O trabalho árduo não era remunerado à altura - desproporção que pesou na decisão de Márcio de se mudar, com a família, para Campo Grande. Apenas o pai preferiu continuar na tribo. "Sempre que dá, eu vou lá", conta o índio, salientando sentir saudade. "É porque..." - faz uma pausa, pensa e conclui - "...lá é diferente". As diferenças, no entanto, não se estendem à renda - nos dois lugares, o dinheiro é curto. "Ah, dá pra gente comer, mas pra muita coisa não dá não", contabiliza.

Saúde e educação

"Quando chove com vento forte, eu morro de medo", diz a jovem avó, Rute Pereira, 35. O barraco, maior que a média (mas pequeno para a quantidade de pessoas na família), é dividido em três peças: quarto, cozinha e varanda. "Quase tudo foi feito com material do lixão", detalha a índia. Ela lembra que, certa vez, sua casa ficou tomada pela água da chuva - as muitas frestas tornam inevitável a entrada da água. As telhas, único material que não foi trazido do lixão, impediram um estrago maior.

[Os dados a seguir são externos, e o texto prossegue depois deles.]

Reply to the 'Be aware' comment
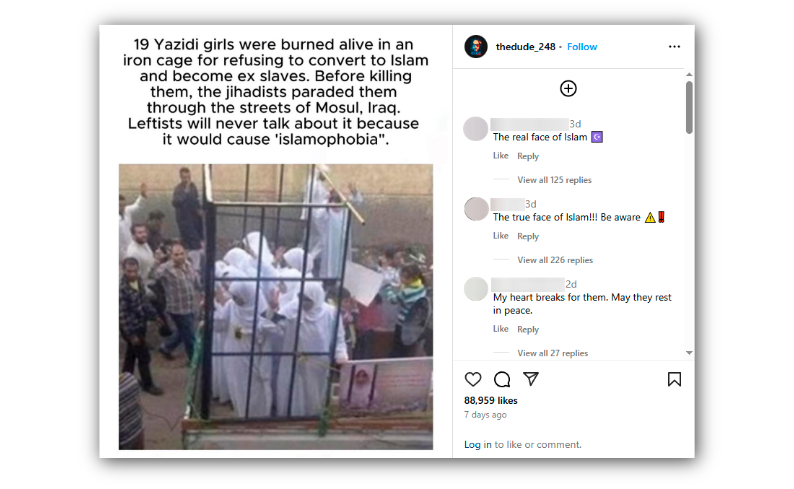coord(528,236)
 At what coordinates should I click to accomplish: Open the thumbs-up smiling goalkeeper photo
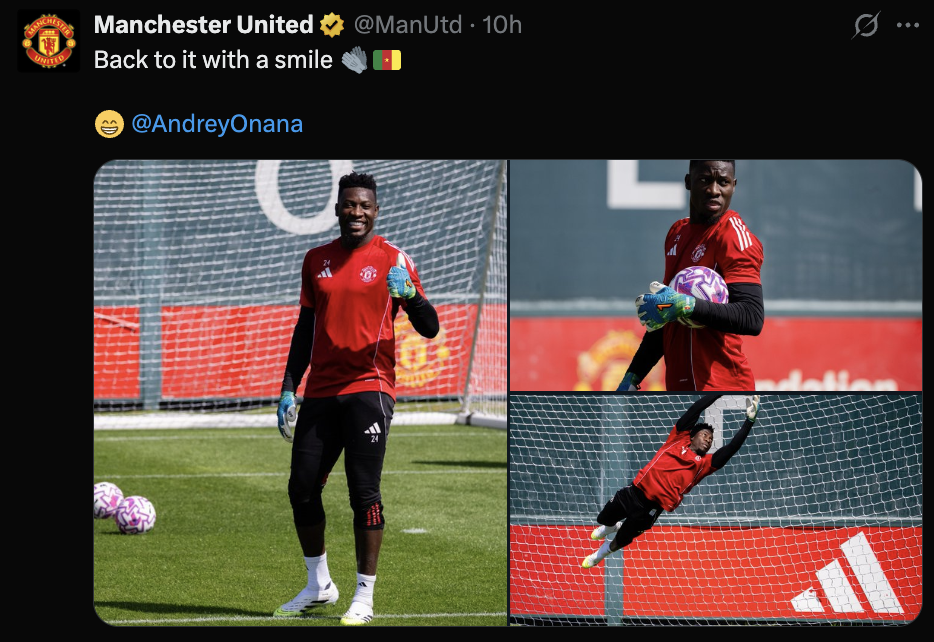300,392
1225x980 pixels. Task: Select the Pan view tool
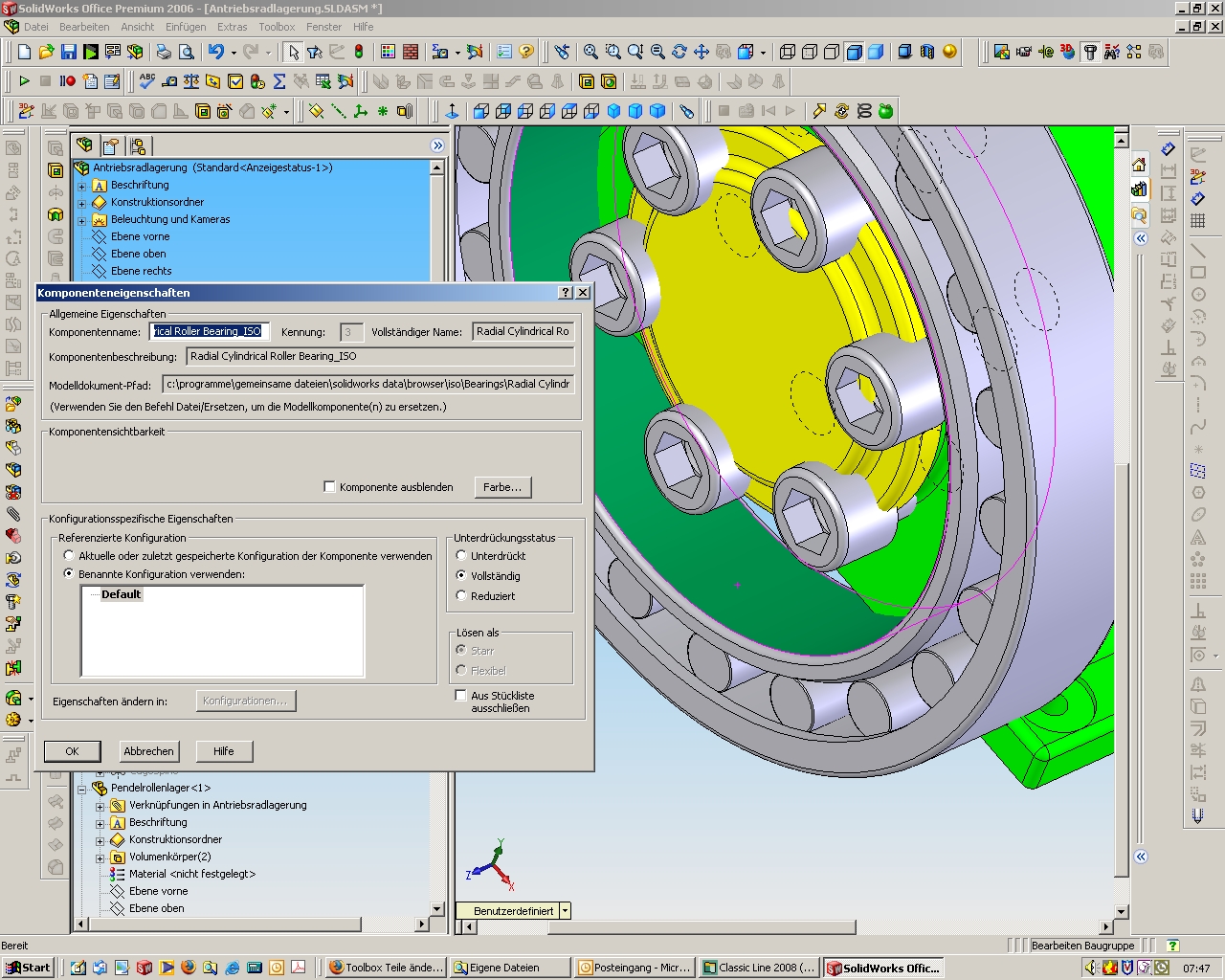[x=702, y=52]
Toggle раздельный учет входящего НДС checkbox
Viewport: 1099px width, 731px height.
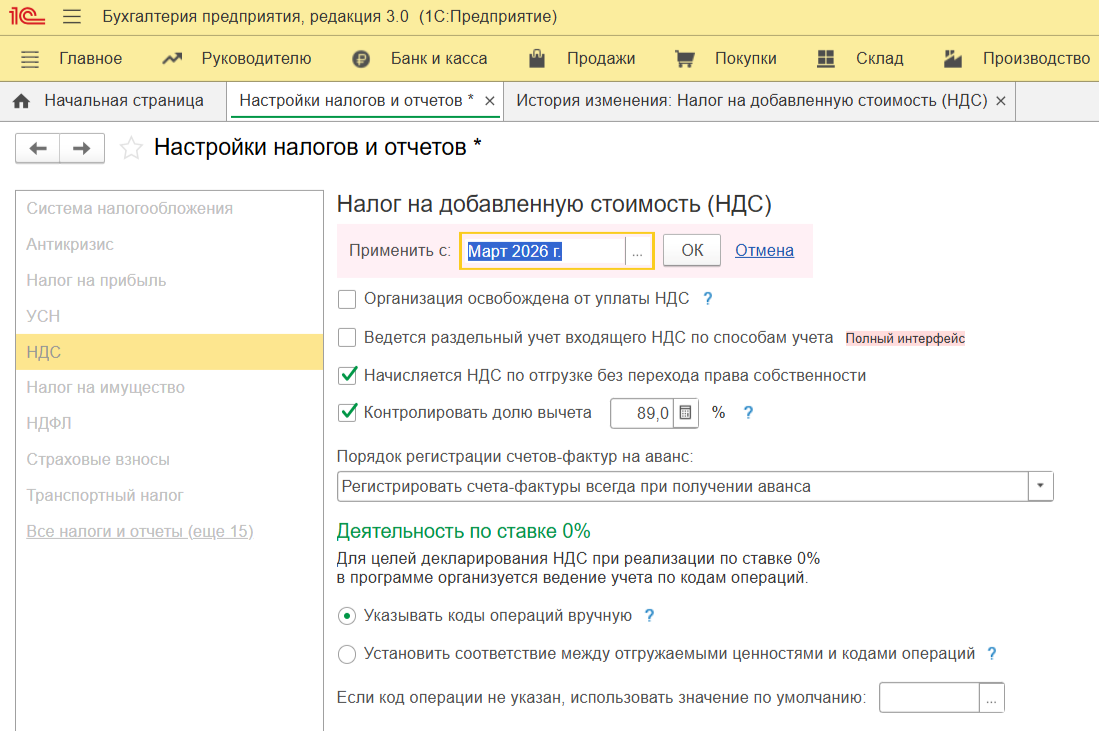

Rute se tornou mãe muito jovem (com 17 anos). Ela tem sete filhos e um neto, de um ano e cinco meses. A criança nasceu da filha mais velha, que tem 18 anos. Com Rute, moram o marido e cinco filhos. Eles vivem com cerca de dois salários mínimos, oriundos de duas atividades: a de pedreiro, exercida pelo marido, e a de feirante, praticada pelo casal.

Na opinião da Rute, que é Terena como Vitoriana e Márcio, a maior dificuldade é relativa à saúde. "Aqui precisa de um posto de saúde", reclama. O posto mais perto fica a 50 minutos de caminhada. Em se tratando de unidade de 24 horas, a distância é muito maior. "O mais próximo é no [bairro] Nova Bahia. Um dia, minha mãe precisou ir lá e quando voltou já era de madrugada", lembra-se. Em sua lista de ausências, também consta uma creche e uma escola.

Urbanização

A área com os barracos é a parte ainda não-contemplada com casas populares, construídas pela Prefeitura Municipal de Campo Grande. Trata-se de uma "favela indígena". Os banheiros ficam do lado de fora. O lugar conta com fornecimento de água, mas a luz é "emprestada" da rede que serve as casas já prontas.

Nos quintais de alguns barracos, as casas - com três pequenas peças - estão com o alicerce e o contra-piso findados. Ao lado dessa área, estão casas em fases terminais e, pouco adiante, as já encerradas. Conforme as lideranças locais, a transformação da favela em uma aldeia urbana também é fruto da persistência dos índios em evitar o despejo da área invadida.

O lugar é uma aldeia urbana em gestação e avizinha outra aldeia, a Água Bonita, edificada pelo governo estadual. De acordo com o cacique Adilson Joaquim, essa já é a quarta aldeia urbana de Campo Grande. Expansão de moradias que pode ser vista como aceleração da urbanização do índio. Entretanto, há os que estão decididos a permanecerem aldeados ou que querem voltar para as aldeias de origem. "O meu pai é um deles", exemplifica o cacique da Água Bonita, Dionedson Cândido, que não acredita na urbanização completa dos índios.